[Stored records]
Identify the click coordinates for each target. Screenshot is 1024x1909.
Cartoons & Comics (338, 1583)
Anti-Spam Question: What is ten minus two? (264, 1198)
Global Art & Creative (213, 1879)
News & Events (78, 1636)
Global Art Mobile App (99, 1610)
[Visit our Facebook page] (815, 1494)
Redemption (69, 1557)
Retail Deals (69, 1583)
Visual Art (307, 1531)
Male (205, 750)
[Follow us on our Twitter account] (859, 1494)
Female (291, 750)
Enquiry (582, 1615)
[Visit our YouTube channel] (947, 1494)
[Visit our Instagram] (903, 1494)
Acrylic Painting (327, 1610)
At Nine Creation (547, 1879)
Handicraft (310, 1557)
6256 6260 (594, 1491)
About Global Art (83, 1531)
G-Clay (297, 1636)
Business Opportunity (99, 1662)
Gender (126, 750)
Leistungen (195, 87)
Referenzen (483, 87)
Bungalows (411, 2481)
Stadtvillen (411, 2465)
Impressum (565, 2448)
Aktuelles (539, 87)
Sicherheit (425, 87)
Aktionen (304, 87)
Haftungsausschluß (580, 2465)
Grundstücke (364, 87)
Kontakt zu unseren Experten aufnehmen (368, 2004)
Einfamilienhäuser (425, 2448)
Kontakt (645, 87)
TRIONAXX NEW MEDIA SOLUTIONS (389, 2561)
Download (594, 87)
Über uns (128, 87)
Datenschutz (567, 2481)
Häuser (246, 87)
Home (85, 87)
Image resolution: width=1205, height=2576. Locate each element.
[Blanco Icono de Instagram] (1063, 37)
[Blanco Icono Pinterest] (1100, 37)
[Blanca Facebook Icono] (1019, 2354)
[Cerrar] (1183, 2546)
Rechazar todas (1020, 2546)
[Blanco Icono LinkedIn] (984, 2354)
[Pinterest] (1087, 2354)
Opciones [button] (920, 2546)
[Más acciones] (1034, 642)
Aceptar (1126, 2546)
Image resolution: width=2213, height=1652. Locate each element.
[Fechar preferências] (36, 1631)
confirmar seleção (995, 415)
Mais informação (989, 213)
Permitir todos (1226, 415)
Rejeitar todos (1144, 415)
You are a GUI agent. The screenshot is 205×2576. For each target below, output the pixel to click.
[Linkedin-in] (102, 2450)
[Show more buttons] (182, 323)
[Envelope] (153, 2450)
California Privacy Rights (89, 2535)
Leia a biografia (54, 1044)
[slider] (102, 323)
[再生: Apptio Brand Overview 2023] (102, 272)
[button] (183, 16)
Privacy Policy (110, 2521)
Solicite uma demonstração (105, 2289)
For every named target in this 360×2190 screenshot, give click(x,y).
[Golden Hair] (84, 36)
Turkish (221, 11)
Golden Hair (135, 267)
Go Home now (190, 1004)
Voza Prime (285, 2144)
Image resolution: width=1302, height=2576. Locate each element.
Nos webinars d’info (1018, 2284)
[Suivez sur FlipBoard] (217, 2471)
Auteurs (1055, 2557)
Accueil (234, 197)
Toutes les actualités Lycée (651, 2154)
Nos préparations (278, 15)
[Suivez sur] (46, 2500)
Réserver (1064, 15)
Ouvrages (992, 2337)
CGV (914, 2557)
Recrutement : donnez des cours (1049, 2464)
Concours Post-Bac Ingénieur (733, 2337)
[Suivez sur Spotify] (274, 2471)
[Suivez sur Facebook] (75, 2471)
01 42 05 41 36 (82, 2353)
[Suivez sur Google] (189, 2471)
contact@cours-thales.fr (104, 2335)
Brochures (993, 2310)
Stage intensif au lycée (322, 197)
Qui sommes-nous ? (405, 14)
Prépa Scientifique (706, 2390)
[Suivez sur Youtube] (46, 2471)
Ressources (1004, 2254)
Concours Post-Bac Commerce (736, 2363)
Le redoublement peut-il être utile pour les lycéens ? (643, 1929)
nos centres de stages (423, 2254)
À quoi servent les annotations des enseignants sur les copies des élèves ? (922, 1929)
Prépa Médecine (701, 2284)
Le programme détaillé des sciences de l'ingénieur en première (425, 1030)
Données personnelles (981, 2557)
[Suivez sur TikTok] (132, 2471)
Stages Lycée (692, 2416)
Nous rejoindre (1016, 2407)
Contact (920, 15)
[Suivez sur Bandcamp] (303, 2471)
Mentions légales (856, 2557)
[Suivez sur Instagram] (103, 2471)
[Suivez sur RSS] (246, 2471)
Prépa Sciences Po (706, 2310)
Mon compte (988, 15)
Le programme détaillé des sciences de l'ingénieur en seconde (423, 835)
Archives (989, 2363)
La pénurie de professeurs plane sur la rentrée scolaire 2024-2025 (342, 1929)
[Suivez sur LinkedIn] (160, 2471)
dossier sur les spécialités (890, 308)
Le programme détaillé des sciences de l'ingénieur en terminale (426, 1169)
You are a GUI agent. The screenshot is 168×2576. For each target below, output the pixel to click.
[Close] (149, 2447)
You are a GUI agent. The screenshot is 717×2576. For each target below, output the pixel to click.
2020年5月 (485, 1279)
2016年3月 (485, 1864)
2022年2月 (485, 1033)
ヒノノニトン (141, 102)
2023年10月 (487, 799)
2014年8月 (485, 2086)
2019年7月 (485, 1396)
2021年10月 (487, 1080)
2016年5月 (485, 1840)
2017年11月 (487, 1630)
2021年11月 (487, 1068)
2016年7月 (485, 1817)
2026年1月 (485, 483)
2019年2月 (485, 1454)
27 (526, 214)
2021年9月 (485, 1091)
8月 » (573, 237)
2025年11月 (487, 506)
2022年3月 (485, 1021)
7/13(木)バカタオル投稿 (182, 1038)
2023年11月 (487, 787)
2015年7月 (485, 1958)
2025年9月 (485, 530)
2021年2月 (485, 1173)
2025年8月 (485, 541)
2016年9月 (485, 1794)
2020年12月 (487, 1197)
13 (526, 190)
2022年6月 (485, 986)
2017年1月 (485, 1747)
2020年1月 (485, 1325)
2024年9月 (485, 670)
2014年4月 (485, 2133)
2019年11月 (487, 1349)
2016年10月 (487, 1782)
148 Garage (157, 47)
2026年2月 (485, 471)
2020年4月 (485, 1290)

__Your goal__. Your job here is to copy the entries above exactly.

__Solution to this task__.
Identify the click coordinates for each target. Screenshot is 1024x1909.
Cartoons & Comics (338, 1583)
Anti-Spam Question: What is ten minus two? (264, 1198)
Global Art & Creative (213, 1879)
News & Events (78, 1636)
Global Art Mobile App (99, 1610)
[Visit our Facebook page] (815, 1494)
Redemption (69, 1557)
Retail Deals (69, 1583)
Visual Art (307, 1531)
Male (205, 750)
[Follow us on our Twitter account] (859, 1494)
Female (291, 750)
Enquiry (582, 1615)
[Visit our YouTube channel] (947, 1494)
[Visit our Instagram] (903, 1494)
Acrylic Painting (327, 1610)
At Nine Creation (547, 1879)
Handicraft (310, 1557)
6256 6260 (594, 1491)
About Global Art (83, 1531)
G-Clay (297, 1636)
Business Opportunity (99, 1662)
Gender (126, 750)
Leistungen (195, 87)
Referenzen (483, 87)
Bungalows (411, 2481)
Stadtvillen (411, 2465)
Impressum (565, 2448)
Aktuelles (539, 87)
Sicherheit (425, 87)
Aktionen (304, 87)
Haftungsausschluß (580, 2465)
Grundstücke (364, 87)
Kontakt zu unseren Experten aufnehmen (368, 2004)
Einfamilienhäuser (425, 2448)
Kontakt (645, 87)
TRIONAXX NEW MEDIA SOLUTIONS (389, 2561)
Download (594, 87)
Über uns (128, 87)
Datenschutz (567, 2481)
Häuser (246, 87)
Home (85, 87)
Image resolution: width=1205, height=2576. Locate each element.
[Blanco Icono de Instagram] (1063, 37)
[Blanco Icono Pinterest] (1100, 37)
[Blanca Facebook Icono] (1019, 2354)
[Cerrar] (1183, 2546)
Rechazar todas (1020, 2546)
[Blanco Icono LinkedIn] (984, 2354)
[Pinterest] (1087, 2354)
Opciones [button] (920, 2546)
[Más acciones] (1034, 642)
Aceptar (1126, 2546)
Image resolution: width=2213, height=1652. Locate each element.
[Fechar preferências] (36, 1631)
confirmar seleção (995, 415)
Mais informação (989, 213)
Permitir todos (1226, 415)
Rejeitar todos (1144, 415)
You are a GUI agent. The screenshot is 205×2576. For each target below, output the pixel to click.
[Linkedin-in] (102, 2450)
[Show more buttons] (182, 323)
[Envelope] (153, 2450)
California Privacy Rights (89, 2535)
Leia a biografia (54, 1044)
[slider] (102, 323)
[再生: Apptio Brand Overview 2023] (102, 272)
[button] (183, 16)
Privacy Policy (110, 2521)
Solicite uma demonstração (105, 2289)
For every named target in this 360×2190 screenshot, give click(x,y).
[Golden Hair] (84, 36)
Turkish (221, 11)
Golden Hair (135, 267)
Go Home now (190, 1004)
Voza Prime (285, 2144)
Image resolution: width=1302, height=2576. Locate each element.
Nos webinars d’info (1018, 2284)
[Suivez sur FlipBoard] (217, 2471)
Auteurs (1055, 2557)
Accueil (234, 197)
Toutes les actualités Lycée (651, 2154)
Nos préparations (278, 15)
[Suivez sur] (46, 2500)
Réserver (1064, 15)
Ouvrages (992, 2337)
CGV (914, 2557)
Recrutement : donnez des cours (1049, 2464)
Concours Post-Bac Ingénieur (733, 2337)
[Suivez sur Spotify] (274, 2471)
[Suivez sur Facebook] (75, 2471)
01 42 05 41 36 (82, 2353)
[Suivez sur Google] (189, 2471)
contact@cours-thales.fr (104, 2335)
Brochures (993, 2310)
Stage intensif au lycée (322, 197)
Qui sommes-nous ? (405, 14)
Prépa Scientifique (706, 2390)
[Suivez sur Youtube] (46, 2471)
Ressources (1004, 2254)
Concours Post-Bac Commerce (736, 2363)
Le redoublement peut-il être utile pour les lycéens ? (643, 1929)
nos centres de stages (423, 2254)
À quoi servent les annotations des enseignants sur les copies des élèves ? (922, 1929)
Prépa Médecine (701, 2284)
Le programme détaillé des sciences de l'ingénieur en première (425, 1030)
Données personnelles (981, 2557)
[Suivez sur TikTok] (132, 2471)
Stages Lycée (692, 2416)
Nous rejoindre (1016, 2407)
Contact (920, 15)
[Suivez sur Bandcamp] (303, 2471)
Mentions légales (856, 2557)
[Suivez sur Instagram] (103, 2471)
[Suivez sur RSS] (246, 2471)
Prépa Sciences Po (706, 2310)
Mon compte (988, 15)
Le programme détaillé des sciences de l'ingénieur en seconde (423, 835)
Archives (989, 2363)
La pénurie de professeurs plane sur la rentrée scolaire 2024-2025 (342, 1929)
[Suivez sur LinkedIn] (160, 2471)
dossier sur les spécialités (890, 308)
Le programme détaillé des sciences de l'ingénieur en terminale (426, 1169)
You are a GUI agent. The screenshot is 168×2576. For each target below, output the pixel to click.
[Close] (149, 2447)
You are a GUI agent. The screenshot is 717×2576. For each target below, output the pixel to click.
2020年5月 (485, 1279)
2016年3月 (485, 1864)
2022年2月 (485, 1033)
ヒノノニトン (141, 102)
2023年10月 (487, 799)
2014年8月 (485, 2086)
2019年7月 (485, 1396)
2021年10月 (487, 1080)
2016年5月 (485, 1840)
2017年11月 (487, 1630)
2021年11月 (487, 1068)
2016年7月 (485, 1817)
2026年1月 (485, 483)
2019年2月 (485, 1454)
27 (526, 214)
2021年9月 (485, 1091)
8月 » (573, 237)
2025年11月 (487, 506)
2022年3月 (485, 1021)
7/13(木)バカタオル投稿 (182, 1038)
2023年11月 (487, 787)
2015年7月 (485, 1958)
2025年9月 (485, 530)
2021年2月 (485, 1173)
2025年8月 (485, 541)
2016年9月 (485, 1794)
2020年12月 (487, 1197)
13 (526, 190)
2022年6月 (485, 986)
2017年1月 (485, 1747)
2020年1月 (485, 1325)
2024年9月 (485, 670)
2014年4月 (485, 2133)
2019年11月 (487, 1349)
2016年10月 (487, 1782)
148 Garage (157, 47)
2026年2月 (485, 471)
2020年4月 (485, 1290)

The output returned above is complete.